## Problem requirements
What is needed is an exact copy of all the records.

*** Given information Section Begins ***

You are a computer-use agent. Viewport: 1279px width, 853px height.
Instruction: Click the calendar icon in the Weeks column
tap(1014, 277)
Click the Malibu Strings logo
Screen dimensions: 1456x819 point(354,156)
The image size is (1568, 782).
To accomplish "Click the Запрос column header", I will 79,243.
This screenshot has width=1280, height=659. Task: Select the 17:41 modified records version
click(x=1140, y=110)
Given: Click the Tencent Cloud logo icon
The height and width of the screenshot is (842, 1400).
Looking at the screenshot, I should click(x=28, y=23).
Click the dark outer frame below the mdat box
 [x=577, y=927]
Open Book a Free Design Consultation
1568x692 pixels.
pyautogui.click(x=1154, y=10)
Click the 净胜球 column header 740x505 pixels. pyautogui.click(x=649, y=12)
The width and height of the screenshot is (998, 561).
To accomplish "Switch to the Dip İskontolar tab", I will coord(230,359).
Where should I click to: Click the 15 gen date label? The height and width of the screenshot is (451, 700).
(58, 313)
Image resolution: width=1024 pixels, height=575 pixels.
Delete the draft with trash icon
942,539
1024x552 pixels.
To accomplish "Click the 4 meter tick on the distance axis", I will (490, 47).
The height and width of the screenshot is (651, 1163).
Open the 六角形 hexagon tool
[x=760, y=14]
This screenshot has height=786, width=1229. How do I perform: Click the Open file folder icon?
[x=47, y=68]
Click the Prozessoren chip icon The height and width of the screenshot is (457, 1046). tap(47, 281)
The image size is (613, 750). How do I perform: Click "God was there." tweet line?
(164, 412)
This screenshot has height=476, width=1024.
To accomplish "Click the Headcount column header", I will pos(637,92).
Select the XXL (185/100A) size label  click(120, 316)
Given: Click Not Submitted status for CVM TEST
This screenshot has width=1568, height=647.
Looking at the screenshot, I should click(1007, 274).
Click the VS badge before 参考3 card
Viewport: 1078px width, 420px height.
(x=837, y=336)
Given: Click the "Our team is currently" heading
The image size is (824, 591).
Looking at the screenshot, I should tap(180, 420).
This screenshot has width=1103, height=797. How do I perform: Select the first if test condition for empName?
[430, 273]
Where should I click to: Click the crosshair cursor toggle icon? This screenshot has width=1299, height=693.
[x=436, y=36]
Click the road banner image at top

*** Given information Section Ends ***

## Completed exercise
You are a computer-use agent. Viewport: 1279px width, 853px height.
Instruction: Click the calendar icon in the Weeks column
tap(1014, 277)
Click the Malibu Strings logo
Screen dimensions: 1456x819 point(354,156)
The image size is (1568, 782).
To accomplish "Click the Запрос column header", I will 79,243.
This screenshot has width=1280, height=659. Task: Select the 17:41 modified records version
click(x=1140, y=110)
Given: Click the Tencent Cloud logo icon
The height and width of the screenshot is (842, 1400).
Looking at the screenshot, I should click(x=28, y=23).
Click the dark outer frame below the mdat box
 [x=577, y=927]
Open Book a Free Design Consultation
1568x692 pixels.
pyautogui.click(x=1154, y=10)
Click the 净胜球 column header 740x505 pixels. pyautogui.click(x=649, y=12)
The width and height of the screenshot is (998, 561).
To accomplish "Switch to the Dip İskontolar tab", I will coord(230,359).
Where should I click to: Click the 15 gen date label? The height and width of the screenshot is (451, 700).
(58, 313)
Image resolution: width=1024 pixels, height=575 pixels.
Delete the draft with trash icon
942,539
1024x552 pixels.
To accomplish "Click the 4 meter tick on the distance axis", I will (490, 47).
The height and width of the screenshot is (651, 1163).
Open the 六角形 hexagon tool
[x=760, y=14]
This screenshot has height=786, width=1229. How do I perform: Click the Open file folder icon?
[x=47, y=68]
Click the Prozessoren chip icon The height and width of the screenshot is (457, 1046). tap(47, 281)
The image size is (613, 750). How do I perform: Click "God was there." tweet line?
(164, 412)
This screenshot has height=476, width=1024.
To accomplish "Click the Headcount column header", I will pos(637,92).
Select the XXL (185/100A) size label  click(120, 316)
Given: Click Not Submitted status for CVM TEST
This screenshot has width=1568, height=647.
Looking at the screenshot, I should click(1007, 274).
Click the VS badge before 参考3 card
Viewport: 1078px width, 420px height.
(x=837, y=336)
Given: Click the "Our team is currently" heading
The image size is (824, 591).
Looking at the screenshot, I should tap(180, 420).
This screenshot has width=1103, height=797. How do I perform: Select the first if test condition for empName?
[430, 273]
Where should I click to: Click the crosshair cursor toggle icon? This screenshot has width=1299, height=693.
[x=436, y=36]
Click the road banner image at top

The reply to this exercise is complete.